The Tom & Ethel Bradley Center's Border Studies Collection examines the issues surrounding the border between the United States and Mexico. Through photographic collections, oral histories, manuscripts, videos, newspaper archives and guest lectures issues such as immigration, human rights, globalization, and economic violence are examined.
Highlighted Interview:
Cal State Northridge, journalism professor, José Luis Benavides, interviews journalist and author Charles Bowden, April 22, 2013.
Over the last twenty years Bowden has authored several books on the violence occurring on the border between the United States and Mexico, focusing on Ciudad Juárez. Benavides and Bowden discuss the factors that led to his decision to start writing about the atrocities that Mexico’s powerful and, well-connected, elite carry out against the poor citizens of the country. At the forefront of his decision were the local street photographers that he encountered during a murder story he was investigating in Juárez in 1995. Bowden continues to tell the true story of why such an overwhelming amount of violence exists in Juárez.

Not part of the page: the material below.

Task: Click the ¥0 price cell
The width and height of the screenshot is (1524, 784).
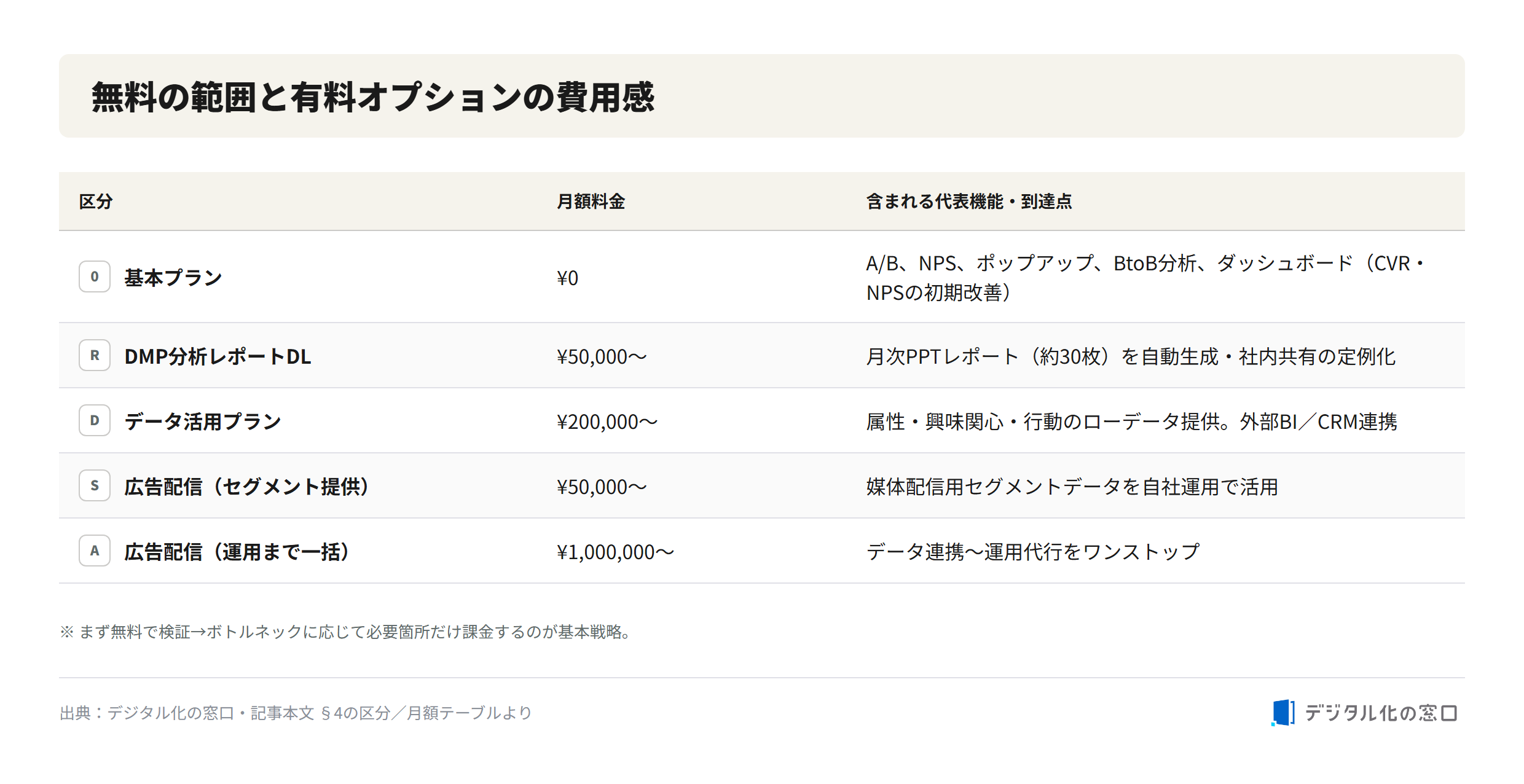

After writing a piece about the exceptional work of the Juárez photographers, he discusses the origins of his friendship and collaborative working relationship with Juárez photographer, Julián Cardona. Bowden and Cardona have collaborated on several books. In Juárez: Laboratory of our Future Bowden shares how “American generated poverty in factories owned by American companies that pay slave wages,” are not enough for Mexican citizens, working in maquiladoras (foreign owned factories along the US/Mex. border), to survive. The book Exodus/Éxodo documents the emigration of Mexican citizens.